When I finally made my way to the start I was behind some of the Ethiopian or Kenyan runners and I was admiring their physique and form–they really did look built to run with their skinny muscular legs and arms. I lined up way at the back. The race was using timing chips for the first time, chunky yellow boxes that look like early digital watches on velcro bands. I thought that was great because the start is pretty crowded, but as it turns out there was no mat at the start so they just gave the order of crossing the finish line with the clock time. “Runners, set, go!” and we were off. Although I was already at the back I got passed by dozens of people within the first block, including two dads with strollers (although at least one passed off to a mom further along). I was running near some people with visibly terrible form and though “geez, I ought to be able to run faster than *them*!” But as I’ve learned, I am just plain SLOW…

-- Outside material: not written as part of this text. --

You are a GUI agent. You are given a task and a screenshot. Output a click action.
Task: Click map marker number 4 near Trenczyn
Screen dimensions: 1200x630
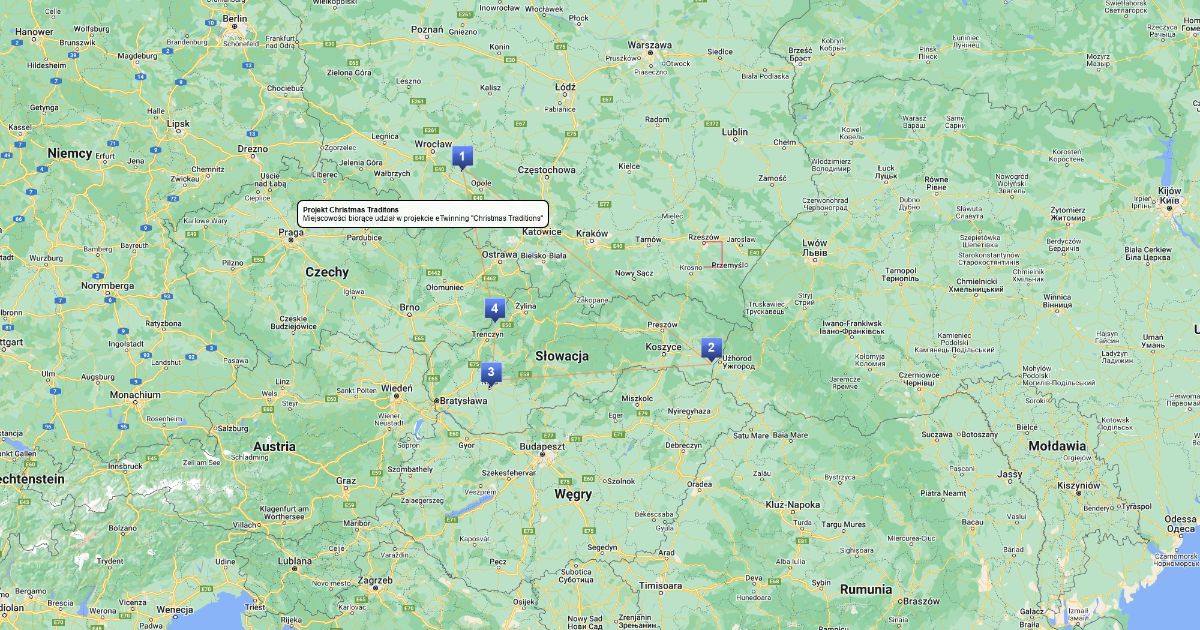click(x=494, y=308)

My race strategy was to visualize a dial going from 1 to 10, run the first mile at 6, the second at 7, then turn up during the last mile. I took the first 2 miles too slowly the first time I ran the Chris Thater, which is very flat. I was focusing on keeping an even pace and running my own race, not getting distracted by people around me. Easier said that done when several times I ended up next to people running about my speed and breathing very heavily.

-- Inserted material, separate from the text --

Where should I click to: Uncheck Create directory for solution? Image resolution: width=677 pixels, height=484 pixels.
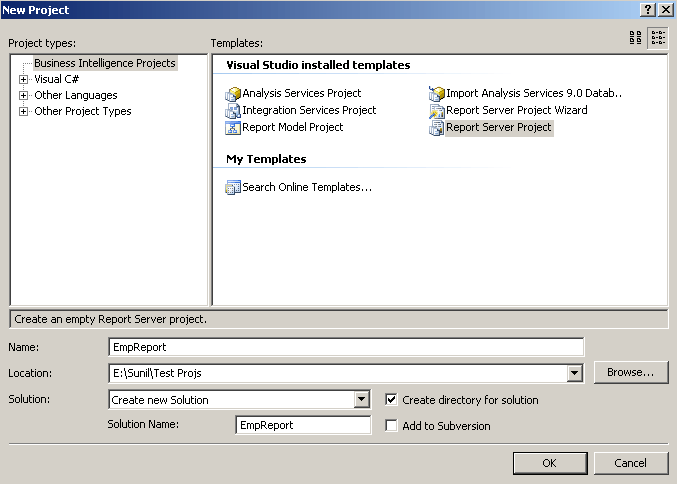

After the first few blocks nobody passed me and I started passing a few people, but I was clearly way, way back. First mile: 10:21. The water stop was at about 1.5 miles. I was running next to a woman in blue who seemed to be struggling & said “half-way!” She said she thought we were further along. She took a cup, I didn’t. (If I’m properly hydrated I certaintly don’t need a water stop in a 5k, but I think I had been a little cavalier about hydration.) We ran near each other for almost a mile; I kept pulling ahead and then she would sprint past me. I felt bad because she seemed to be really laboring to pass me and I was partly rooting for her to beat me, but I was still husbanding a lot of my resources and I couldn’t help but think that I would outstrip her eventually (and I did). Second mile 20:53. Argh–slower than the first. I started to feel that maybe I wasn’t as well-hydrated as I should have be, although I might also have been having a hot flash–the humidity was bad. Rounding the corner onto Beethoven Street, I reminded myself not to turn it up too far too soon. The race is psychologically difficult because you cross the start again and then have several long blocks to actually reach the finish, so it’s easy to think you’re closer than you are.

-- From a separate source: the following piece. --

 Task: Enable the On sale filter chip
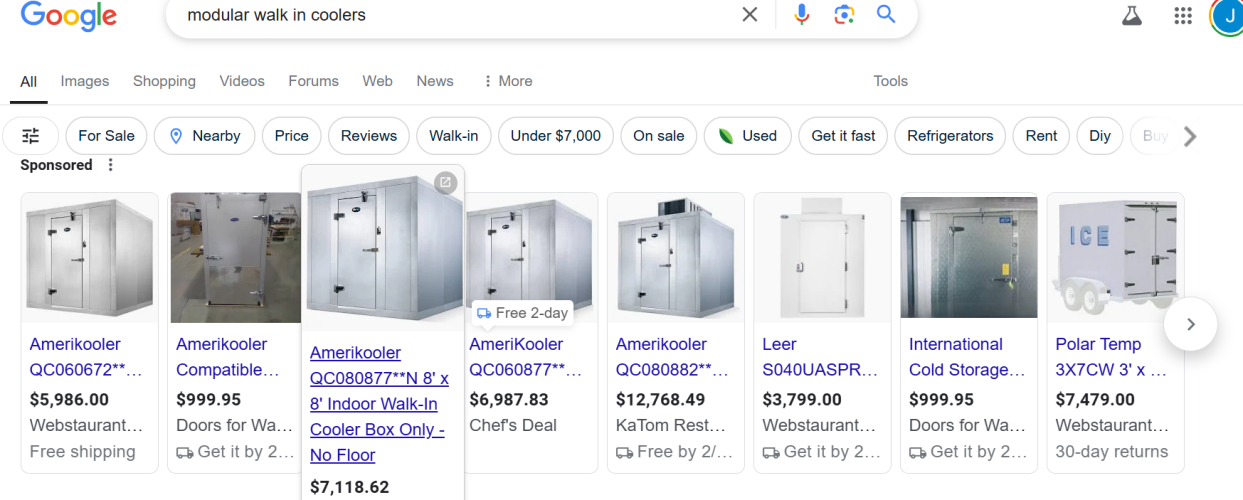click(x=659, y=136)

The magical finish line energy kicked in about a block away and I could feel myself starting to float into a sprint, but the clock was already at 31:something–not surprising but a little bit of a letdown. At least I would beat 32, and I did: 31:38. Good after-race stuff: Fig Newtons, Nature’s Harvest Pecan Crunch granola bars, and a Crowley truck handing out all sorts of stuff: I got string cheese for protein and later finished off with chocolate milk. I saw the woman in blue come in, a few elderly runners, and some little kids. That’s my competition!
The Scranton “Race for the Cure” (Susan Komen Foundation) 5K is September 17… maybe too soon. I do want to do another 5K this fall.